At the same time, the issue of peace and security has become a burning political issue for big sections of the middle class. It is, however, a fact that Bali has been relatively safe from the political violence unleashed by the Trinamul Congress and Congress in many parts of the state following the 2009 Lok Sabha elections. Yet the people still remember the nightmarish days in the first half of the 1970s, when 31 CPI(M) cadres and leaders were martyred here. Nor have the people forgotten how the Congress goons had murdered Raju Sahu and Prabhudas, leaders of the Bali Jute Mill workers. The people of Bali do not want any recurrence of violent politics of the Trinamul Congress and Congress type. It is no surprise, then, that the youth here are fully behind the Left Front. The DYFI has a membership of more than 70,000 here and the SFI has been regularly winning student union elections in the area for the last 24 years.


In the 2009 Lok Sabha elections, the people of the Bali assembly segment had given the CPI(M) candidate a lead of about 26,000 votes. Compared to the 60 per cent of the votes Ms Kanika Ganguli had scored in the 2006 assembly election in Bali, the CPI(M)’s votes registered an increase of about one per cent in 2009. Then, Paur Parishad elections were held in 2010, hardly eight months back, when the TMC could get only 3 out of the 35 seats in Bali; of these 3, it won 2 with slender margins.

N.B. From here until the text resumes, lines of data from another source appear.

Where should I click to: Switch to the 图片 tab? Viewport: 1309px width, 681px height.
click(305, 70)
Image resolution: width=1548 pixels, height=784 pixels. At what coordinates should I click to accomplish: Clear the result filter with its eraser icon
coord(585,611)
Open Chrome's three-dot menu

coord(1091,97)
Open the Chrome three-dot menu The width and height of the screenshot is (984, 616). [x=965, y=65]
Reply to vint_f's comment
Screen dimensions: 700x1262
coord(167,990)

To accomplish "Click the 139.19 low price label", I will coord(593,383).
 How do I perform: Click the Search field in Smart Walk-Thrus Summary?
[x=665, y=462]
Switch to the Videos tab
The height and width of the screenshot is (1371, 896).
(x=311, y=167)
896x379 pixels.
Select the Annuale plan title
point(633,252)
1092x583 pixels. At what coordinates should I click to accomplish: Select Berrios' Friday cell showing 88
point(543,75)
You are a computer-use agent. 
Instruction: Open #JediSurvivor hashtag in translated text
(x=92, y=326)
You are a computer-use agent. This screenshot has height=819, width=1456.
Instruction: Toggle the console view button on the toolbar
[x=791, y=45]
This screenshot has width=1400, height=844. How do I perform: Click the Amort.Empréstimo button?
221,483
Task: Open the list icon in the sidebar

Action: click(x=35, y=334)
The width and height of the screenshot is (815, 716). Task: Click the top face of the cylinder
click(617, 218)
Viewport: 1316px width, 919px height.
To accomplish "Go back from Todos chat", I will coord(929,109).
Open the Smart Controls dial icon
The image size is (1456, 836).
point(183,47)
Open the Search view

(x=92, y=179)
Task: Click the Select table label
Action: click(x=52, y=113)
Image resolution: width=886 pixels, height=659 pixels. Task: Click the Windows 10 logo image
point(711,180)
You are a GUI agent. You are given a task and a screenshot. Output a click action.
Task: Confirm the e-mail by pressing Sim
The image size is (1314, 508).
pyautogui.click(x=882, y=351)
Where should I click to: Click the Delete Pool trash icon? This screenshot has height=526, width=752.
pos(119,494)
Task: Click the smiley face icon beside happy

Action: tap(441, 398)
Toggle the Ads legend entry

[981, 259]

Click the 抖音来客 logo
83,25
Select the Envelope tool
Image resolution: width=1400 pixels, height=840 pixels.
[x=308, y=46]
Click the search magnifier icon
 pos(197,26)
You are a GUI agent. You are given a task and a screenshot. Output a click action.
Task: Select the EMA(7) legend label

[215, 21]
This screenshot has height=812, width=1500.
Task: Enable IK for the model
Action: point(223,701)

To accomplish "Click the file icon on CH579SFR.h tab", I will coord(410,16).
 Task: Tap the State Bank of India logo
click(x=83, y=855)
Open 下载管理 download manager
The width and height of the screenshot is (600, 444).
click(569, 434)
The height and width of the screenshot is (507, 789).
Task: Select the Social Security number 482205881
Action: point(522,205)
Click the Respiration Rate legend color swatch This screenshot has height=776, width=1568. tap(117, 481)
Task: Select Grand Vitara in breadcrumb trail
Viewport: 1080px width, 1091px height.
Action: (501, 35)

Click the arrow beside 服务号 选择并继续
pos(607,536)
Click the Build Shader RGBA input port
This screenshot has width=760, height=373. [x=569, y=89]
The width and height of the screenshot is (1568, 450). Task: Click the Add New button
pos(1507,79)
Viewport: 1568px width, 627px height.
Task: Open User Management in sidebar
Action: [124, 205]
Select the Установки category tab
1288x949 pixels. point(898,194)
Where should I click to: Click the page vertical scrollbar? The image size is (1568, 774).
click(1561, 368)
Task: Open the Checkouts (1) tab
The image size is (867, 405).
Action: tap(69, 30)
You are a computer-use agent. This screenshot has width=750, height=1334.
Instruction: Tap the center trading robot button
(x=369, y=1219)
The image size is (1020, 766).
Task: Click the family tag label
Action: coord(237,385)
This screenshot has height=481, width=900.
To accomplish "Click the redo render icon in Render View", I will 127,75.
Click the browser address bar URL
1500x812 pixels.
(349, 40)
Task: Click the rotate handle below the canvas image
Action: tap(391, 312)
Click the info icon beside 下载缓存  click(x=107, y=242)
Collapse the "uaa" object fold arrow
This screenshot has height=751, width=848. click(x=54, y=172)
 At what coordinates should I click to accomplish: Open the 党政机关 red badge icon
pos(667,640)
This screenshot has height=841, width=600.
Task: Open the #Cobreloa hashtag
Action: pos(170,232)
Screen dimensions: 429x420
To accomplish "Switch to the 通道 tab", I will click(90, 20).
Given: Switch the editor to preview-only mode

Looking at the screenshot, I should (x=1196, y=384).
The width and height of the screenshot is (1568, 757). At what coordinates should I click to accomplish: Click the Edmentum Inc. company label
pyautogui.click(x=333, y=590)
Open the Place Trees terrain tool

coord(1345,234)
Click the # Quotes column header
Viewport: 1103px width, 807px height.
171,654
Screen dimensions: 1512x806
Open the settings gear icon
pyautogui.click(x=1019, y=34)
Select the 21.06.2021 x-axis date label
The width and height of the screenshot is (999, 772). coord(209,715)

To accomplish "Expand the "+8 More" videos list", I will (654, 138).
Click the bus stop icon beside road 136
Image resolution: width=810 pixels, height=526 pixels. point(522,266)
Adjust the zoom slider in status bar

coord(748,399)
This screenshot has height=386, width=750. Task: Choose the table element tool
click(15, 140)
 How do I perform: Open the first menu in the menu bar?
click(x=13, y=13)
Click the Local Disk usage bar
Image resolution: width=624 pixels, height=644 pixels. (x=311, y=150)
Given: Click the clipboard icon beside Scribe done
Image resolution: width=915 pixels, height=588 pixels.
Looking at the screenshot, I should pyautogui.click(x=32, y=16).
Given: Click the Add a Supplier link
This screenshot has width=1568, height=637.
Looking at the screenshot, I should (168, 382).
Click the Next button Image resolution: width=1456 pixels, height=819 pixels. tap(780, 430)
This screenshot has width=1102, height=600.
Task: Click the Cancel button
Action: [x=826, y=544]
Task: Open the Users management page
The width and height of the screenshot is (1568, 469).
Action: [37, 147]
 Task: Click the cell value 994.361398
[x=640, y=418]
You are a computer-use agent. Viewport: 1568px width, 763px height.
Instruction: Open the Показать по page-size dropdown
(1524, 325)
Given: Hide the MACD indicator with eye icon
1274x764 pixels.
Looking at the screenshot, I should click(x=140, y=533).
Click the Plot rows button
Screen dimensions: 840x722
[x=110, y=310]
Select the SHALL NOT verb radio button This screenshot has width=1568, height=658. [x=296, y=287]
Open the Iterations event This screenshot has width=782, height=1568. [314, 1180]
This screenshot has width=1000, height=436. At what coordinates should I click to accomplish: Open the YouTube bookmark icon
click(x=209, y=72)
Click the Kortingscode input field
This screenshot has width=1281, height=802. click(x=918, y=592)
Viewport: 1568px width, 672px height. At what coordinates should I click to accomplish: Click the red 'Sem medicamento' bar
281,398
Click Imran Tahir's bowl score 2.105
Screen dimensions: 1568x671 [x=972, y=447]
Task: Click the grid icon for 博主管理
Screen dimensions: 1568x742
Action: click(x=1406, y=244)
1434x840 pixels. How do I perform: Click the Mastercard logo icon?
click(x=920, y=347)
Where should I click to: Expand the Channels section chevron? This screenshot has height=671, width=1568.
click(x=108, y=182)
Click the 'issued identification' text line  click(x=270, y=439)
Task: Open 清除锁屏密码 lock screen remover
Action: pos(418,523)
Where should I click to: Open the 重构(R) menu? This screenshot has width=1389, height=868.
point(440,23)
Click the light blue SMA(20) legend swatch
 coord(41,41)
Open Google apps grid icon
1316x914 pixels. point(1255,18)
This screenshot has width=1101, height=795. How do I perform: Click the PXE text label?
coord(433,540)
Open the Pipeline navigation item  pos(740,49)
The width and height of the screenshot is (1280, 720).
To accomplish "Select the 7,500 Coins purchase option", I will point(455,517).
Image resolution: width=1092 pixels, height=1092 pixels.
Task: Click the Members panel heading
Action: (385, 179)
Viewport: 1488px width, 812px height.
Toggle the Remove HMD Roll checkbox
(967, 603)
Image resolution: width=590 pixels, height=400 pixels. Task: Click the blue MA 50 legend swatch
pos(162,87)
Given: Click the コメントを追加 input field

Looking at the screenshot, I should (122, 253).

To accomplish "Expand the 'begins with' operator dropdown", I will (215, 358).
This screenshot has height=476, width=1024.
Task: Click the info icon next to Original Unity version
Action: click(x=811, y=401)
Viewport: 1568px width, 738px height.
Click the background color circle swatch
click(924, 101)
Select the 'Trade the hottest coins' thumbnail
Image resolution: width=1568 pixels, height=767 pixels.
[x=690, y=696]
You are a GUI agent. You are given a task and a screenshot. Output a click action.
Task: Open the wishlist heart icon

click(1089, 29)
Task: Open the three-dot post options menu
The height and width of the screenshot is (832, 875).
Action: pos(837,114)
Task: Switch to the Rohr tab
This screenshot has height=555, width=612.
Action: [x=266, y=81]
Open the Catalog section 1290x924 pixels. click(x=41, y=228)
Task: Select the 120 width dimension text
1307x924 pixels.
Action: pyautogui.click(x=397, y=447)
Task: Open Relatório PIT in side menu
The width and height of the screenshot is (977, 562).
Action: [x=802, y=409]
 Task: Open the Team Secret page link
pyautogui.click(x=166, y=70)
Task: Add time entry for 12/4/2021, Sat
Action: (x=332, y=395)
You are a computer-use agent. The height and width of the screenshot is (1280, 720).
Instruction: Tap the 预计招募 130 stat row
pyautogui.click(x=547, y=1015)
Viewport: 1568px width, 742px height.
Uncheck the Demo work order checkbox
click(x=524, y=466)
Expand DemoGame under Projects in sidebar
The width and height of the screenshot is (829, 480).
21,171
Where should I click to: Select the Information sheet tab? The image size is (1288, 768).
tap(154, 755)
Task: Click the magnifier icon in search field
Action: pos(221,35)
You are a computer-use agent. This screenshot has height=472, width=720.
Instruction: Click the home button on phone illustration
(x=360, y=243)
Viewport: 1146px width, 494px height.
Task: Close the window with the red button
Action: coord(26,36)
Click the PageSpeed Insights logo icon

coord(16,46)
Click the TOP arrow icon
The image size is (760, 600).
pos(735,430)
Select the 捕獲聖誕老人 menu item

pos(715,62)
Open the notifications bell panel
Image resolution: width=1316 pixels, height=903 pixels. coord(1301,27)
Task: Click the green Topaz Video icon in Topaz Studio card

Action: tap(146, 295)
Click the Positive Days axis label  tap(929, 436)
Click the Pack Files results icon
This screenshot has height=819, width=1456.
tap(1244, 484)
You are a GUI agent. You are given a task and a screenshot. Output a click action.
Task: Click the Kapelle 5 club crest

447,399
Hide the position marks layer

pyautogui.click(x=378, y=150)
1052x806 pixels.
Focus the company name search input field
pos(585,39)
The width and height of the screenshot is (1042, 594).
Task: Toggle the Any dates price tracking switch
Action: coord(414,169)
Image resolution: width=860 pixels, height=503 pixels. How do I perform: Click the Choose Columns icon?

Yet the CPI(M) and its candidate have been guarding against any complacency. In fact, what is a novel experiment, Ms Ganguli has written a letter to each and every voter citing necessary details from the voters list, urging her or him to meet the candidate (Ms Ganguli) in a meeting; the CPI(M) is holding such meetings in all the polling booth areas. By April 20, more than 200 such booth-wise meetings had already taken place in all the three parts of the Bali assembly constituency --- Bali, Belur and Lilua. In yet another instance, when a big mass meeting of the CPI(M) was in progress in the Bali High School grounds on April 20 evening, four booth-wise meetings were also in progress at the same time.


Like other parts of Howrah, Bali will go to the polls on May 3.